The trend now is a sort of agile thinking. Catching opportunities, innovating, changing. In a complex environment, the lack of references inside the company and of certainties outside forces to react with flexibility, sailing by sight. Also, the lack of patience forces to take shortcuts.

I’m not speaking of the whole “agile” thing. Some agile methodologies are revolutionary, in specific environments. But being flexible should not replace the awareness of where to go and the consistency with goals and values. Or are you planning to stay in the market for months?
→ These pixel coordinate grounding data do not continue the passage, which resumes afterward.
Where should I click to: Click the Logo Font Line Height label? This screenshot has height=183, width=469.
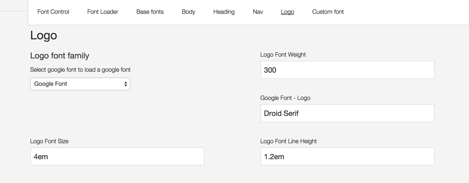pyautogui.click(x=288, y=141)
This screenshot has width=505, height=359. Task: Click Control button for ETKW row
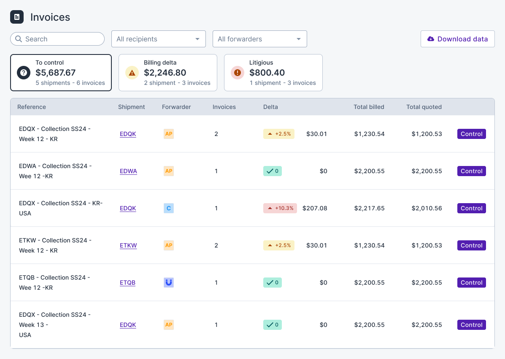click(x=471, y=245)
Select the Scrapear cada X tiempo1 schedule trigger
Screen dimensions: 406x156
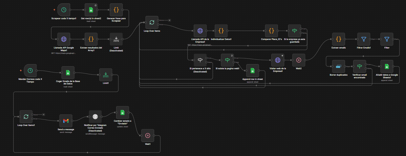tap(64, 10)
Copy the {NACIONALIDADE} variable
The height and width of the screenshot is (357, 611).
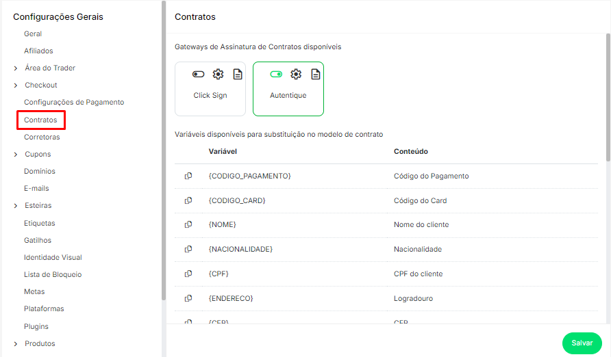(x=188, y=250)
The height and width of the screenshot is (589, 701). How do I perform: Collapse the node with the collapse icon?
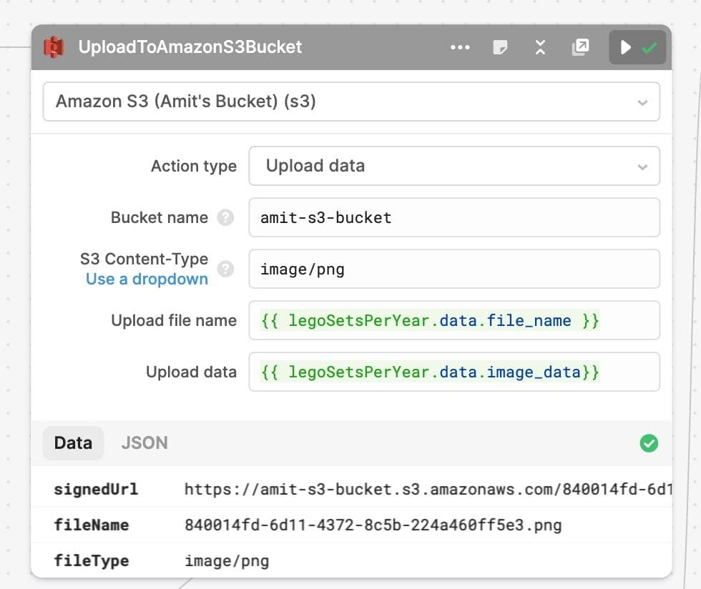point(540,47)
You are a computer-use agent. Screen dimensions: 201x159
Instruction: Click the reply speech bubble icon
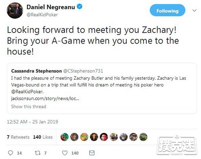(x=10, y=153)
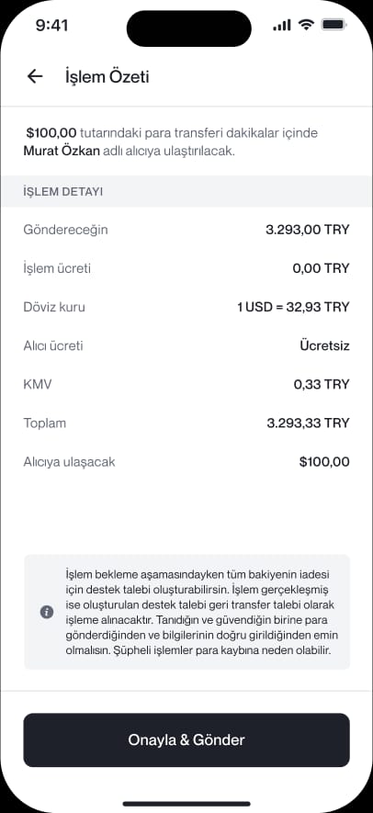Tap the Wi-Fi status icon

point(307,25)
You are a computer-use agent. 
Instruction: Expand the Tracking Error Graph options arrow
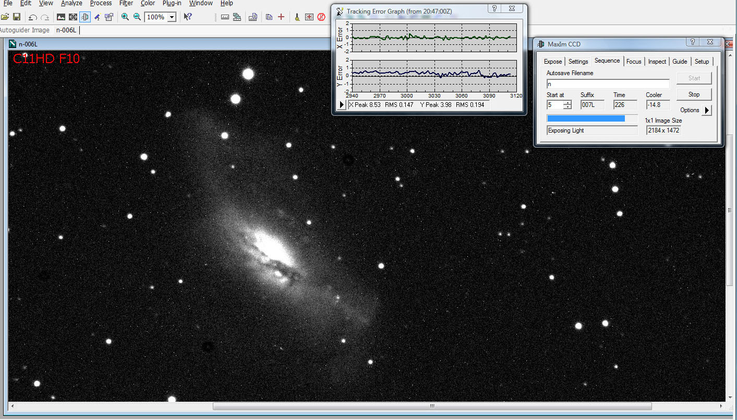[342, 105]
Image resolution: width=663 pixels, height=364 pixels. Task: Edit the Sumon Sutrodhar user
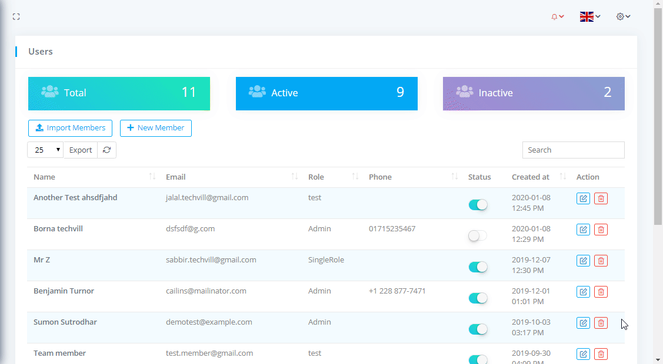583,323
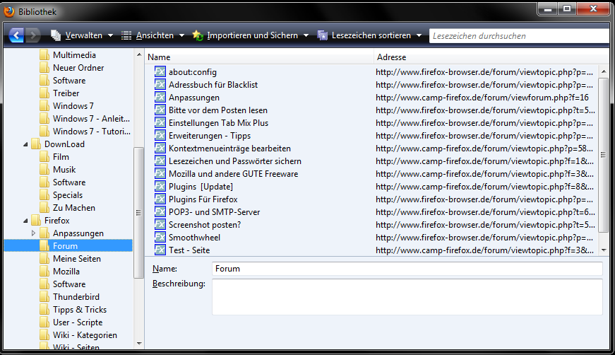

The dark side of the agile thinking spreads all over the organizations, back and forth, up and down. It becomes an alibi for avoiding tough decisions, difficult analyses, competence building. An alibi for short term rewards.

Results

Fewer certainties are no more compensated with growing competence and attention to communication, but with “agile methods”. In a fluid environment, with fewer references, we all still need to make a profit. The safer way is to shorten measurements, to judge on practical progress, to make steering decisions simpler. To find value in nearer results.

Results are a necessity. Working for far goals, without intermediate steps, is a big bet. You can rarely invest on this. If other depends on your work, they need milestones for confrontation, partial gain, scheduling.

The problem arises when “results” become the new reference and the main guide of decisions, when people are induced to short-term thinking.

The lack of strategy and of knowledge of a changing environment pushes to safer requirements. Sprints replace reflection. Sharing replaces responsibility. Acting replaces critical thinking. Opportunities replace consistency.

We all know the importance of delivering results. But when a company takes care of asking for a result-oriented person, I know that that company is not for me.